Working in a childcare center has taught me a lot about children, parenting and myself – as both a person and a mother.

In today’s world where 46% of households have two parents working full-time, many children are placed in daycare. This means that for a majority of the day, people other than the child’s parents are raising them.

Children look to their daycare for providers for comfort, guidance, and answers. They act as role models and quickly become staples in the child’s life – pillars of strength and consistency.

I never viewed daycare this way, until I experienced it first hand.

The childcare center that I was a part of opens at 6:30 a.m. and closes at 6:00 p.m. Some children are dropped off as early as 6:31 a.m. Their eyes are sleepy, hair still messy from bed and tummies growling for breakfast.
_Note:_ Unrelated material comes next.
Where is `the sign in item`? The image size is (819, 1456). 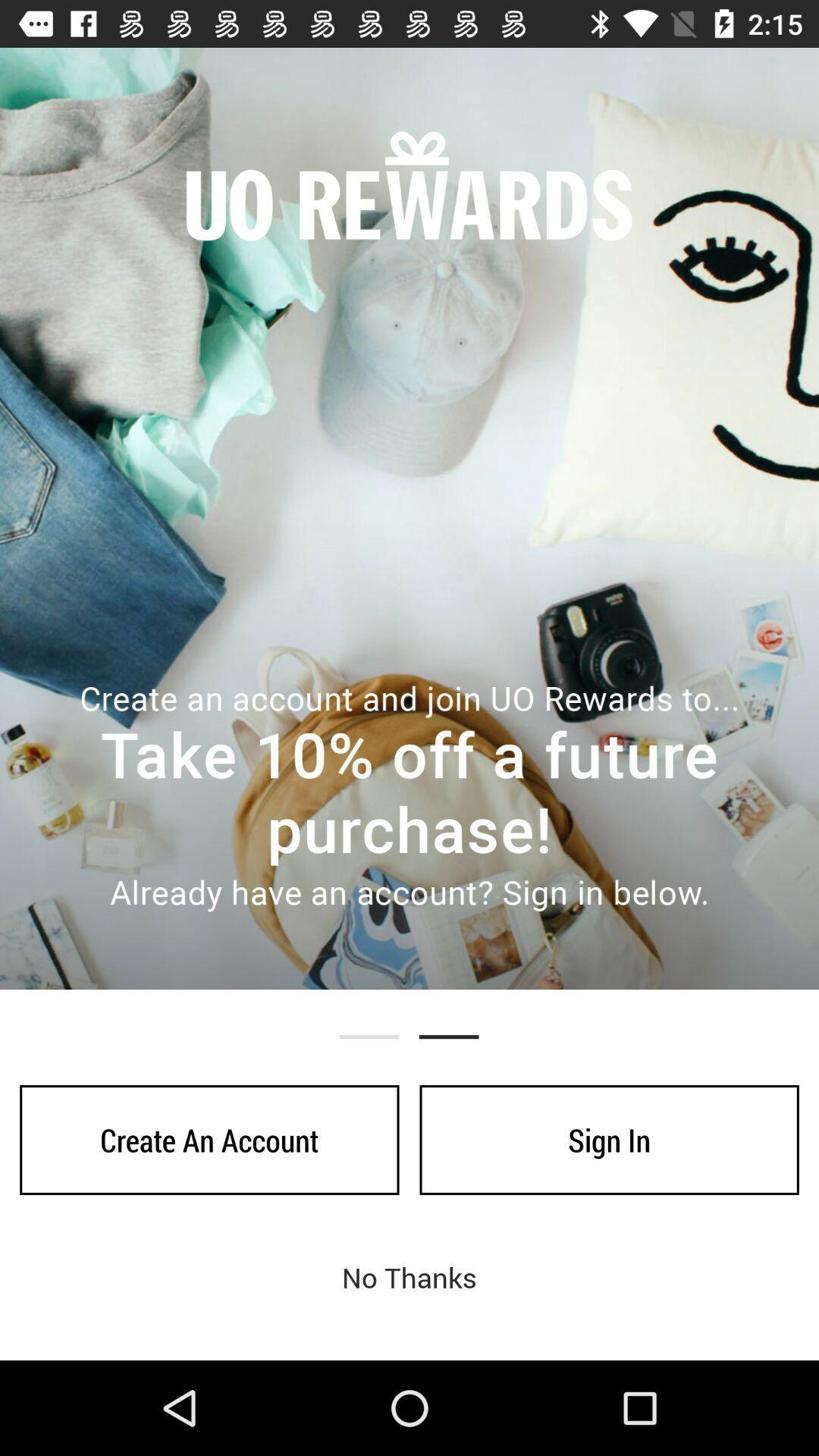
the sign in item is located at coordinates (608, 1140).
Mom or dad drop them off and with a quick kiss on the head, they depart to start their day. And their child’s day begins too with their second family – us.

If the child spills their milk, a staff member is there to clean it up. If they need help getting their backpack on before boarding the bus, their teacher lends a hand. Childcare workers wipe away both messes and tears.

You don’t know what goes on behind closed doors. Some children come from unconventional homes. Perhaps grandma is their primary caregiver. Maybe mom and dad are divorced and dad’s new girlfriend is running the household.

Every child’s family dynamic is different and each situation needs unique attention.

It’s not always easy to stay patient, calm and nurturing when a child is being less than cooperative. I can tell you that first hand.

There’s always at least one child that acts out. Whether it’s a cry for attention, love or an inability to communicate their needs, children can act out in a variety of ways.

I’ve seen chair throwing, biting, screaming, kicking and spitting just to name a few. It’s easy to react on impulse. Raise your voice, place the child in “time out” or tell their parents. And sometimes, these techniques might be necessary.

But I’ve learned that there’s a heart to every issue. Most children’s behavior is a result of something much deeper that. Often times, they don’t even know or understand why they act the way they do.

I want to share a story about a little girl. Let’s call her Monica.

Monica was one of those kids who was at the daycare from dawn til dusk. She was a quiet girl. Kept to herself. Never caused any trouble but rarely spoke. This made communicating impossible.

Monica would cry, bang herself in the head, rock back and forth in her chair but never speak. Sometimes she would use hand gestures or point to things, but she never verbalized exactly what was wrong.

Some of the more inexperienced workers at the center would say things like, “She’s such a weirdo”, or “I can’t stand her crying.”

Did her crying become annoying at times? Yes.

Would I get extremely frustrated when she wouldn’t answer my questions? Absolutely.

But instead of giving up on her, I paid attention. I watched the times Monica seemed happiest. When we went outside, she sat by herself so I knew physical activity was not her favorite thing to do.

When we colored, she perked up a bit. If we played group games, she shut down. When we painted or played with clay, I almost saw her smile.

I realized that Monica enjoyed art projects. Any time we did something that allowed her to explore her creativity, I saw the fire inside her spark. It was her outlet.

So, I took it upon myself to find art projects and crafts that I knew Monica would love. We used a rainbow loom to make bracelets for her and her sister and foam stickers helped us create a picture frame for her teacher at school.

And then I discovered origami. I remember hearing that folding the paper is extremely therapeutic. I thought Monica would benefit from this. And I was right.

We folded flowers and animals – dragons, butterflies, and frogs. Monica’s favorite figure we made was an origami bird. She carried that bird in the pocket of her jacket. The paper was blue. The wing became worn, losing color, from where Monica rubbed it. I think she rubbed it out of comfort and even safety, maybe.

When Monica had her hand in her coat pocket, I knew she was holding the bird. She would catch my eye and I could see a tiny grin on the side of her lips.

Monica taught me a lot about myself. That not everyone is fortunate enough to have the upbringing that I had. Monica taught me about motherhood. I am blessed with the ability to be there for my son. I put him on the school bus and I’m there when he gets off. I volunteer at his school and I’m at every one of his soccer practices and games.

Some parents are not that fortunate.

Monica taught me about patience. When I feel like my son is “acting up” instead of raising my voice or immediately resorting to discipline, I try to listen to him. We sit and we talk. I find out the root of the problem before making any rash decisions.

Working in childcare has taught me to approach parenting with an open mind and to view other parents and children without judgment.

I am thankful for this experience and what it has taught me.